Chronic low level exposures are of most concern in cases of exposure to environmental levels of radiation. Early injuries result from acute external radiation exposure with consequent damage to tissues which have a rapid turnover, such as bone marrow and the gastrointestinal mucosa. Late or delayed effects of ionizing radiation may not appear for several decades after exposure and can result either from massive doses that have caused early effects or from relatively low exposures received over an extended period of time.

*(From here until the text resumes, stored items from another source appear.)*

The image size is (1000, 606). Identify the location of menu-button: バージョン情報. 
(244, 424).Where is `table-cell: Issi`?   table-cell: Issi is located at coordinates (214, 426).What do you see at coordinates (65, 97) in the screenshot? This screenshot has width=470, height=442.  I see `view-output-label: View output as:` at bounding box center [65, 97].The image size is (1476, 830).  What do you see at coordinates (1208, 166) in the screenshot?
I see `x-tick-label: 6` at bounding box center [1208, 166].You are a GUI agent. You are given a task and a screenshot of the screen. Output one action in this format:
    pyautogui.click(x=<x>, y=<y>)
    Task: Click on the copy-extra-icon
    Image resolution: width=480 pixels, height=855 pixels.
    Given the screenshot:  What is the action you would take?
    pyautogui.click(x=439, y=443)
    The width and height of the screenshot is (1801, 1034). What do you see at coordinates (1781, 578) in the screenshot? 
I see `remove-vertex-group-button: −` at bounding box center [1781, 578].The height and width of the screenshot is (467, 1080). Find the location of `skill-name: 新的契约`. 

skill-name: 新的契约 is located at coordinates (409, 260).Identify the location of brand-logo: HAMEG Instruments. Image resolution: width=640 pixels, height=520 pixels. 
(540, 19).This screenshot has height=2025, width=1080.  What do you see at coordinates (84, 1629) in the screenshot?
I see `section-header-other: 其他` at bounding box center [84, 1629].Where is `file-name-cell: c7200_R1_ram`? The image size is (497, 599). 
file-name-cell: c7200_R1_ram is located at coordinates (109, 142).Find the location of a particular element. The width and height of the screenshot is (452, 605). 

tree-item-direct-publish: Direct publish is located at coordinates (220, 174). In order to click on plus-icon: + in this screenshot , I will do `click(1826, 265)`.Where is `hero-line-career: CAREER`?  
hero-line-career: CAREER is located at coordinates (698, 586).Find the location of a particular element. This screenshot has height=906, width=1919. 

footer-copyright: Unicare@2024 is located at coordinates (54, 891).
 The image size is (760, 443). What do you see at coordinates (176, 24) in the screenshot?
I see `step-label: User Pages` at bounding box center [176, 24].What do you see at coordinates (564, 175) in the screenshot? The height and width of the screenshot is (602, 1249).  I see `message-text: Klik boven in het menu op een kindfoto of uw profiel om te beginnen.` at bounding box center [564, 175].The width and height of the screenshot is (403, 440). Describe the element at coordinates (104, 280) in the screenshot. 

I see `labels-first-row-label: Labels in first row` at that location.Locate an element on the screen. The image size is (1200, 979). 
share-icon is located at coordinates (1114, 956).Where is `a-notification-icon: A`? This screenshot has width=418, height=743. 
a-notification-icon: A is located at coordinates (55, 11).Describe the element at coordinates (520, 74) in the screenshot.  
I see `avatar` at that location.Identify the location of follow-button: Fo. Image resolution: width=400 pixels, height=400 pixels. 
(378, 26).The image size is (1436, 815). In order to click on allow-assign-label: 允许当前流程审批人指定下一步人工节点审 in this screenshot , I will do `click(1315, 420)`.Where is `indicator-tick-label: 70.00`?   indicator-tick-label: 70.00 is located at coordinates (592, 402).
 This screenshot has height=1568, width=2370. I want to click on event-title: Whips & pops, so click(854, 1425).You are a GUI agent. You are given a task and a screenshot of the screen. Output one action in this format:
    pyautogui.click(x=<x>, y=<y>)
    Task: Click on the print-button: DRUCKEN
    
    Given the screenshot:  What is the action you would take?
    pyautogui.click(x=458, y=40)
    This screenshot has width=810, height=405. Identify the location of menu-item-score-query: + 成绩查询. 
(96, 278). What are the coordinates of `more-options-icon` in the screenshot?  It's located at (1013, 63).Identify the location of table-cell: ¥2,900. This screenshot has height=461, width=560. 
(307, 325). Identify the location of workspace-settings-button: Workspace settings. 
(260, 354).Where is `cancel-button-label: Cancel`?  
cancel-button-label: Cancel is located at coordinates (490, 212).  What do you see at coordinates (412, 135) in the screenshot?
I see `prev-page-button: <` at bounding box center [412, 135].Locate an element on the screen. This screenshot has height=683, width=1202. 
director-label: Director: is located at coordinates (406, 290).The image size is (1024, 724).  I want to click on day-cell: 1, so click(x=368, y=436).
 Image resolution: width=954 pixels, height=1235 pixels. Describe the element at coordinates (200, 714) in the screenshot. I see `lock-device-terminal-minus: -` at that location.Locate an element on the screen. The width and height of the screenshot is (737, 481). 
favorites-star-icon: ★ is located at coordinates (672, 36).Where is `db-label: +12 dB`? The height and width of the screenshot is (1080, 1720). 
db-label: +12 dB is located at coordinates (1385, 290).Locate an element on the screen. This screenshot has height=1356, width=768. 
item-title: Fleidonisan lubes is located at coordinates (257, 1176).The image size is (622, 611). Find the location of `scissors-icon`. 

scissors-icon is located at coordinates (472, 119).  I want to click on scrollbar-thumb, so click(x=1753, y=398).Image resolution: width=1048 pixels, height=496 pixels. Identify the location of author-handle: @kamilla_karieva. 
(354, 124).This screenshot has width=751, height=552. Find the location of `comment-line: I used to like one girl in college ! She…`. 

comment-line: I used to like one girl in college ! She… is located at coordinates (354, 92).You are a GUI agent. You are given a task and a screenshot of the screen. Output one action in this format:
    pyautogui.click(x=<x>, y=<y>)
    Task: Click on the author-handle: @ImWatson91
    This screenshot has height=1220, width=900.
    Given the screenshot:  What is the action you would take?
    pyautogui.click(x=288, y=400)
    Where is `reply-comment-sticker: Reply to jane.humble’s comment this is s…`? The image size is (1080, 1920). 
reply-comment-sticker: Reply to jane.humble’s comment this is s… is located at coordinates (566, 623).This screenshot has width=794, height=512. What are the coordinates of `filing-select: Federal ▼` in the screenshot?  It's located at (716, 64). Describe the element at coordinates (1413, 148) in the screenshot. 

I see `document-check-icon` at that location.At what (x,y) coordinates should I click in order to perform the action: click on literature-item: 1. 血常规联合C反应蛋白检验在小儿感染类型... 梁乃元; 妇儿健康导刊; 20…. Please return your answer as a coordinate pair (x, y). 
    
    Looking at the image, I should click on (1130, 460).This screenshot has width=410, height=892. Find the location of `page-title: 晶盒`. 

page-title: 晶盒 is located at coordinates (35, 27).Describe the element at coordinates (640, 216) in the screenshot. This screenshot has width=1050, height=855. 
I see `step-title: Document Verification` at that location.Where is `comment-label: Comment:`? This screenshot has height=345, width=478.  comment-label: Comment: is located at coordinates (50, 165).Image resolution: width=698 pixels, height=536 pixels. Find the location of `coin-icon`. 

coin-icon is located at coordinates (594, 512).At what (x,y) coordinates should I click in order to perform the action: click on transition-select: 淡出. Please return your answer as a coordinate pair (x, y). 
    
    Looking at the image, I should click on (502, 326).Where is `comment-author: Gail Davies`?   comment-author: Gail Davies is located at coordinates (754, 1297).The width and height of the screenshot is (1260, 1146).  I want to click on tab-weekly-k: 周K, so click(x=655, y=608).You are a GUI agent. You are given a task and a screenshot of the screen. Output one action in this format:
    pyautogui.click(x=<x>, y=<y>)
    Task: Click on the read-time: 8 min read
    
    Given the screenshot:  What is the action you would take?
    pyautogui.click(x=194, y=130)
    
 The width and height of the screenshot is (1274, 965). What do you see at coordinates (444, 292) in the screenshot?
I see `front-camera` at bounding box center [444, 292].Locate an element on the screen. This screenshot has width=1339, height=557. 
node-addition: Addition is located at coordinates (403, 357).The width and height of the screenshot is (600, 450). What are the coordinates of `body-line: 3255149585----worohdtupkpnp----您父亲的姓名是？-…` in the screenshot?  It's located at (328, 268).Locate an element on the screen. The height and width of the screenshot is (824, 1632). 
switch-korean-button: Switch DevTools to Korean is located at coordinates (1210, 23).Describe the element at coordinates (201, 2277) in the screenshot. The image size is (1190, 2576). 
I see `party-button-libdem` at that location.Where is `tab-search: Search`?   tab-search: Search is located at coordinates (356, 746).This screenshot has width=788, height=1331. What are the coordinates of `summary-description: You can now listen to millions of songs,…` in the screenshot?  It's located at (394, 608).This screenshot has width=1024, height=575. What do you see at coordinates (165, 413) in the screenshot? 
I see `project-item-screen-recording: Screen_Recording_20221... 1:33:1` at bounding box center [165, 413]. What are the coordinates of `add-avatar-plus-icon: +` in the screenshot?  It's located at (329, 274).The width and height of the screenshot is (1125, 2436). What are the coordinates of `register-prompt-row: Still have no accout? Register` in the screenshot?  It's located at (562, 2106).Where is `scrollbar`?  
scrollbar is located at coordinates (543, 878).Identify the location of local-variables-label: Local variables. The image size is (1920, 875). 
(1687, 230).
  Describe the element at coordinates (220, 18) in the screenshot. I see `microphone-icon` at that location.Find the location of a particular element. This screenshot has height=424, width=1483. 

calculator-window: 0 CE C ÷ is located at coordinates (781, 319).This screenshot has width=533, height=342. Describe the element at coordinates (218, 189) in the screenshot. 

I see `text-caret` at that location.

The health effects caused by exposure to ionizing radiation may appear as either hereditary or somatic effects. Hereditary effects result from exposure of the reproductive organs, which may induce mutations in the genetic material of an exposed individual. The results of these mutations may appear in the offspring of the persons exposed and may range from minor disorders to serious defects. No conclusive effects, attributable to exposure from either natural or artificial radiation, have been found in human offspring. Somatic effects are the most common consequence of radiation exposure. Early somatic effects appear in the individual within days or weeks after a significant external exposure and may include nausea, loss of hair, sore throat, hemorrhage, and diarrhea. The main late somatic hazards from exposure to environmental levels of radiation are the development of leukemia and other cancers, for example, in the bone, thyroid, or lung, as well as cataracts of the eye. The probability that a malignant disease will develop following exposure is dependent on the radiation dose received. The severity of the disease is independent of the exposure, and radiation-induced cancers are indistinguishable from those that occur from other reasons.

Some radionuclides have a tendency to concentrate in certain tissues as a result of their interaction with normal physiologic processes. For example, cesium and strontium isotopes tend to congregate in bone, whereas the thyroid gland selectively concentrates iodine and radioiodine.